▸ Provided text:
--- begin ---

I went to my first belly dancing class today and man, oh man, it didn't disappoint. Thanks to a humorless instructor and creepy leering men, I've never felt more like an object. Hooray for progress.
With my little sister at my side I mustered enough courage to show up to the 1:30pm class. We were prepared to throw all pride out and embrace our inner goddesses. I had a feeling mine was hiding somewhere underneath my grimy fingernails and just needed a little shimmy action to lure her out. At least, that was the plan.
At 1:35, the instructor stalked to the front of the room and faced the glass with a strange look of determination in her eyes. The rest of us (there were only about six women) arranged ourselves behind her while making awkward hip movements we only imagined would help warm us up for the unknown to come. Suddenly, without one word of instruction, she began flicking, swirling and shaking her hips ruthlessly while glaring at herself in the mirror. It took me a good 15 minutes of class to stop choking on my laughter as I watched our motley crew try and keep up with this jiggley little woman. We all appeared to be beginners and our movements were anything but sensual. It was more like someone had let a swarm of bees loose into the room and we were trying frantically to shake them out of our underwear.
Our instructor ran through a gambit of shimmies, swirls, arm patterns and hip thrusts at an unforgiving pace. After a series of exhausting drills, she launched into teaching us the choreography to an actual dance. Our drill sargent still hadn't cracked a smile. At one point in the dance she lectured us about how we needed to be in sync with each other so that the dance looked polished. She seemed truly distraught that the overweight senior citizen next to me was unable to pull off a convincing belly dance. Her tone throughout the class was so militant that I began feeling like I was in some sick harem training camp where a jaded instructor ruthlessly lectured us in the art of seduction for our demanding masters. Her no nonsense attitude indicated that if we couldn't belly dance with appropriate grace, we'd be quickly sold on the auction block at the local slave labor market.
At one point a struggling classmate asked if she was doing a move correctly. The instructor sharply told her no and made the woman do the move over and over again each time scolding her on how poor her form was. The floodgates had been opened. After this first taste of blood she no longer stared at herself in the mirror, but scanned our small class for any signs of weakness. For the rest of the hour, she yelled to point out any of us who didn't meet her approval. After a particularly difficult dance sequence she stopped the music and slowly stalked over towards me. I was terrified. I stood rigid in my ending posture with arms extended and right toe placed carefully in front of me in a pivot trying to avoid her eyes. She stopped directly in front of me and frowned a slow, thoughtful frown. My mind raced over possible errors. Had my hip thrusts been too meager, my finger movements not fluid enough? After what seemed an eternity of silence I squeaked "...first... day..." but she was unmoved. She remained silent a few seconds more, staring with distaste at my pose then suddenly broke out into rapid dance and went through the choreography landing in my pose. She then seized upon what had been troubling her. "The weight on your feet is all wrong." she decreed, indicating my offending front foot. I quickly shifted my weight but before I could set up an acceptable pose for her approval, she had stalked off triumphantly.

--- end ---

▸ Directions for this task: Write the next part of the belly dancing class account, picking up right after its final sentence.

▸ Given records:
--- begin ---

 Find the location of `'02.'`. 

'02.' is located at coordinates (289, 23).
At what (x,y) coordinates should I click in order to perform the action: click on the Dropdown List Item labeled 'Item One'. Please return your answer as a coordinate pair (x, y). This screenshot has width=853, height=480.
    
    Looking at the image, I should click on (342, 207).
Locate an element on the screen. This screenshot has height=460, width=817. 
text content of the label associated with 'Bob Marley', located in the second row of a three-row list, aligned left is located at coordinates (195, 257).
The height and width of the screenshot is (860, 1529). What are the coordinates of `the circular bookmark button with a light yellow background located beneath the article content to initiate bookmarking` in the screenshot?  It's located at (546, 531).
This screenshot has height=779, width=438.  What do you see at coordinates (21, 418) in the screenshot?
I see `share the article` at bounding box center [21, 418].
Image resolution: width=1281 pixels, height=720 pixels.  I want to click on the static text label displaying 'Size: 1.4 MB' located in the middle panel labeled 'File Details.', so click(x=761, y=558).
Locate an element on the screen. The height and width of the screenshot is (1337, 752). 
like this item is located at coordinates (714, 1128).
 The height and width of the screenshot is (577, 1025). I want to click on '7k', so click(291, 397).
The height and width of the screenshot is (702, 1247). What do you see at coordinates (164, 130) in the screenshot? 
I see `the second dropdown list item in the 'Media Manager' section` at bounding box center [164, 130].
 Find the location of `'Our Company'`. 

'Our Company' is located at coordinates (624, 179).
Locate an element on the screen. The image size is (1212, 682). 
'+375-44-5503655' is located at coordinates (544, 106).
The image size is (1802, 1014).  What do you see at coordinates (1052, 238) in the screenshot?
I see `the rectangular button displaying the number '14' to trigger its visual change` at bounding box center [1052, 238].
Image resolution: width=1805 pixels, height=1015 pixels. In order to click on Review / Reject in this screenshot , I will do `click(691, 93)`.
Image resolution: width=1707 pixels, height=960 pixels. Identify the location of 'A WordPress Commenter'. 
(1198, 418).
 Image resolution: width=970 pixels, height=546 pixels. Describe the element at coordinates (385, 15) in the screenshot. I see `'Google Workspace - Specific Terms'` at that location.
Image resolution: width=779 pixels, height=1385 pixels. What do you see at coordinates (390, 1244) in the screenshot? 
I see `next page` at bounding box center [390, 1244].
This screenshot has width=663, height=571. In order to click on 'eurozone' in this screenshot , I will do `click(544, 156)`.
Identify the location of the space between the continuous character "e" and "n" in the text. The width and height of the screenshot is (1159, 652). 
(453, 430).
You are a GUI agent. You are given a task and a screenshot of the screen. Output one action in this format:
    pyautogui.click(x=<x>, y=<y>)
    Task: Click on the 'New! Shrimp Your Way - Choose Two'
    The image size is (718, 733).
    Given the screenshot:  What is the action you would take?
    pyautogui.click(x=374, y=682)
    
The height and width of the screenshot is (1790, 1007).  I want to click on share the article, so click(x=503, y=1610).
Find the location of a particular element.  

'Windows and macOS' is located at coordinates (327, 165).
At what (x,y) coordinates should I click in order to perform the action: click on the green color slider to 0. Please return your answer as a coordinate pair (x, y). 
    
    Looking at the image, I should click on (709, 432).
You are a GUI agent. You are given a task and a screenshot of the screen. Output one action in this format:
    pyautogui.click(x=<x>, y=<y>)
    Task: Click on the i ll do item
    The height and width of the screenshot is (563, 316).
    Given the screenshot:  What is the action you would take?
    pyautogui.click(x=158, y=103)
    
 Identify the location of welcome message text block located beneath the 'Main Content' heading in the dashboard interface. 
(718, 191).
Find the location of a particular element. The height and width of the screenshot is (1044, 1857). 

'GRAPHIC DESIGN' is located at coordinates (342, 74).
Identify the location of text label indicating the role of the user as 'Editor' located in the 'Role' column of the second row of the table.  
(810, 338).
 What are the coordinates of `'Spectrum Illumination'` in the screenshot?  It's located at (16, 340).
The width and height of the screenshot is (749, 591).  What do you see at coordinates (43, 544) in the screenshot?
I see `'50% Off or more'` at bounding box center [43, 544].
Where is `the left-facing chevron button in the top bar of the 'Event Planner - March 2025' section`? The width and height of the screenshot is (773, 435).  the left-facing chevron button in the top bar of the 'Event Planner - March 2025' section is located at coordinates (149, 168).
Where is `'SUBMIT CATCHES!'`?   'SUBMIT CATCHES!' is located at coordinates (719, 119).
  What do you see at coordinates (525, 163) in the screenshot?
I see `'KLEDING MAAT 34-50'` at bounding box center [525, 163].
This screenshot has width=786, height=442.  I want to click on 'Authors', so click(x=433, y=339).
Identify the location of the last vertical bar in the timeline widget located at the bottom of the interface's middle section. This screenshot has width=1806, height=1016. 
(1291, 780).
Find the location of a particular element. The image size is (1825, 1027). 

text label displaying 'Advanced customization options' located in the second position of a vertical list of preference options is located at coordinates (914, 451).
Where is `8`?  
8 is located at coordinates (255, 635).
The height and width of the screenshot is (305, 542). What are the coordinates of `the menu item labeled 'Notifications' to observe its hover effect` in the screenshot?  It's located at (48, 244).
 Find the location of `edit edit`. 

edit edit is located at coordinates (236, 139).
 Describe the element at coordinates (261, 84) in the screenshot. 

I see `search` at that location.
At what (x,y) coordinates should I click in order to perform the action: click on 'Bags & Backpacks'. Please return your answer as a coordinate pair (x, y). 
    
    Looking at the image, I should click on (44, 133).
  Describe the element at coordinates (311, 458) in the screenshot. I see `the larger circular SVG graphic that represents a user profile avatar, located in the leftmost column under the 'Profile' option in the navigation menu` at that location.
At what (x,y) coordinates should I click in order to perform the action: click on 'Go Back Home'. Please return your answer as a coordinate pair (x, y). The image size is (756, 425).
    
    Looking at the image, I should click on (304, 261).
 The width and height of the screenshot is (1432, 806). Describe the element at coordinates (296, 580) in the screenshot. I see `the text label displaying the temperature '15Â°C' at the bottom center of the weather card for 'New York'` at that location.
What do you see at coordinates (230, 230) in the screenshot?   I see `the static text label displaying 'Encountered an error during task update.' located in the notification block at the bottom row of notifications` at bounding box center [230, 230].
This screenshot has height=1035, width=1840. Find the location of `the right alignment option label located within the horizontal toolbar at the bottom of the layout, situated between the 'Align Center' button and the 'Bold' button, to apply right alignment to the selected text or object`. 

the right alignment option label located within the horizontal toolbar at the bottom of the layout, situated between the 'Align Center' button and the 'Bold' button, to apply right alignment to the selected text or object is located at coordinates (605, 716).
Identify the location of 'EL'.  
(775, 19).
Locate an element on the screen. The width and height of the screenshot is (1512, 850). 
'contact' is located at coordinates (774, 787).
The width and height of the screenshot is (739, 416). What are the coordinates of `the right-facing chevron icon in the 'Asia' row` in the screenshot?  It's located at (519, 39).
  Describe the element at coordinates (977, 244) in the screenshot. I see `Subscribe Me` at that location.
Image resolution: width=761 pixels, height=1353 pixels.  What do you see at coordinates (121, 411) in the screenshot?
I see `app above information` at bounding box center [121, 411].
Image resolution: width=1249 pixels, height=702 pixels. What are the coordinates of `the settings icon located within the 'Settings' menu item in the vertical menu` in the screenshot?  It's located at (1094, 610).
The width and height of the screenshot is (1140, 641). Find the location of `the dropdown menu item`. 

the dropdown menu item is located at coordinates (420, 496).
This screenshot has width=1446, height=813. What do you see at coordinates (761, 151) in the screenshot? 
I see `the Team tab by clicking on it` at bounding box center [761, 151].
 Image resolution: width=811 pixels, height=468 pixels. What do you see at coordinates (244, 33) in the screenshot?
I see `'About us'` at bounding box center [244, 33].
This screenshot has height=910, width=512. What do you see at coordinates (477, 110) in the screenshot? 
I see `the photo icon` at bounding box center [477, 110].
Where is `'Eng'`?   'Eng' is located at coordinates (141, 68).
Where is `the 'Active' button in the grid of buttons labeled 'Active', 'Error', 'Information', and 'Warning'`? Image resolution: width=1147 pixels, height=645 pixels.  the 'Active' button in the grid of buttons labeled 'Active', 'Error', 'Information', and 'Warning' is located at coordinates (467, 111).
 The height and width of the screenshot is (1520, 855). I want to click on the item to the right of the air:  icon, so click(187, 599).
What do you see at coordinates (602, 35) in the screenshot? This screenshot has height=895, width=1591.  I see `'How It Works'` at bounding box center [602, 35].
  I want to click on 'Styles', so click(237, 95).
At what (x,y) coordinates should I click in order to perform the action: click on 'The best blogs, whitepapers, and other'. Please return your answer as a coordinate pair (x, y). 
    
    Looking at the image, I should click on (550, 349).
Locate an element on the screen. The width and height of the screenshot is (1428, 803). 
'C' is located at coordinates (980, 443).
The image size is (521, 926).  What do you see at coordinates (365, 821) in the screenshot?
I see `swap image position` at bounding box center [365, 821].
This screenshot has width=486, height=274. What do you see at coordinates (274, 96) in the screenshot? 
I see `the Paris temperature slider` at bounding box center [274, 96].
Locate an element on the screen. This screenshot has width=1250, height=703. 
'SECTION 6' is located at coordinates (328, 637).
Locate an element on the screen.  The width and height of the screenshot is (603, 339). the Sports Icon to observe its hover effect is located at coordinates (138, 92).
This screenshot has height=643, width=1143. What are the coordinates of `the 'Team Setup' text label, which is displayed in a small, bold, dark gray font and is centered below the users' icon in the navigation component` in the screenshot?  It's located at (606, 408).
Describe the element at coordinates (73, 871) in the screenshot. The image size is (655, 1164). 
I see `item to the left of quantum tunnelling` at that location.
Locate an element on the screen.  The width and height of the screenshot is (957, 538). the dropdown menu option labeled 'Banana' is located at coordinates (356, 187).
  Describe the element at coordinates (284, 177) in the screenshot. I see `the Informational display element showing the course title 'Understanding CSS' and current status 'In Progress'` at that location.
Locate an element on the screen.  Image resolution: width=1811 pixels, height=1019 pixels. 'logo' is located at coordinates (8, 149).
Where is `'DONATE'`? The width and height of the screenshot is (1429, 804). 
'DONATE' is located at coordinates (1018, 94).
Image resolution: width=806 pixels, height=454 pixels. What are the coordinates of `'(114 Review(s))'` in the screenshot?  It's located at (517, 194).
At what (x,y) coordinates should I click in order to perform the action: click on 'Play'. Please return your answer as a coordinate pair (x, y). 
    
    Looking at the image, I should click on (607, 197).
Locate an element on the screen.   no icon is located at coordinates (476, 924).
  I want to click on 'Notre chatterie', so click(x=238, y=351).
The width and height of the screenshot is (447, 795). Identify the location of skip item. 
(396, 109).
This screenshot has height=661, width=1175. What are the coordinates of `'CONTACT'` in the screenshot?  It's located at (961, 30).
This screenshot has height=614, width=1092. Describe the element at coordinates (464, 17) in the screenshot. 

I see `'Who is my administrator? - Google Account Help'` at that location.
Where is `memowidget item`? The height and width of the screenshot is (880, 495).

--- end ---

▸ Task response:
After 45 minutes I was able to tear my concentration off my clumsy moves in the mirror long enough to notice the crowd that had gathered outside. The entire wall next to me was glass and provided easy viewing from the reception area of the YMCA. As I peered outside I was horrified to see a large group of male spectators lined up in a row outside the classroom unabashedly leering at us. I froze, unsure of how to react. Do you let them win and give in to insecurity or ignore them and continue flinging your body every which way for their viewing pleasure? These upstanding gentlemen probably make sure to be at the YMCA every Saturday to enjoy the free dance shows, how could I let them down? Hard as it was, I tried to overcome my disgust for their leering and continued desecrating the perplexing art of belly dance but my concentration was shaken and the rest of the class was pretty unproductive.
Class finally ended and our male spectators filtered happily out of the lobby. I approached our grim instructor to thank her for the class, hoping her dour mood was due to outside circumstances and hoping to cheer her up. I walked up as she was lecturing an older Asian woman about a lack luster "body roll." "Thanks for the fun class!" I threw in casually. She made no indication of hearing me. Waiting for an appropriate pause in her lecture I said again "That was a really great class, thanks!" Instead of responding, she turned away and walked over to her stereo to gather her equipment. Had my "half moon" move really been that abysmal that she was too ashamed to claim me as a student? Probably. I didn't push it and walked out of the dance room resolved to improve.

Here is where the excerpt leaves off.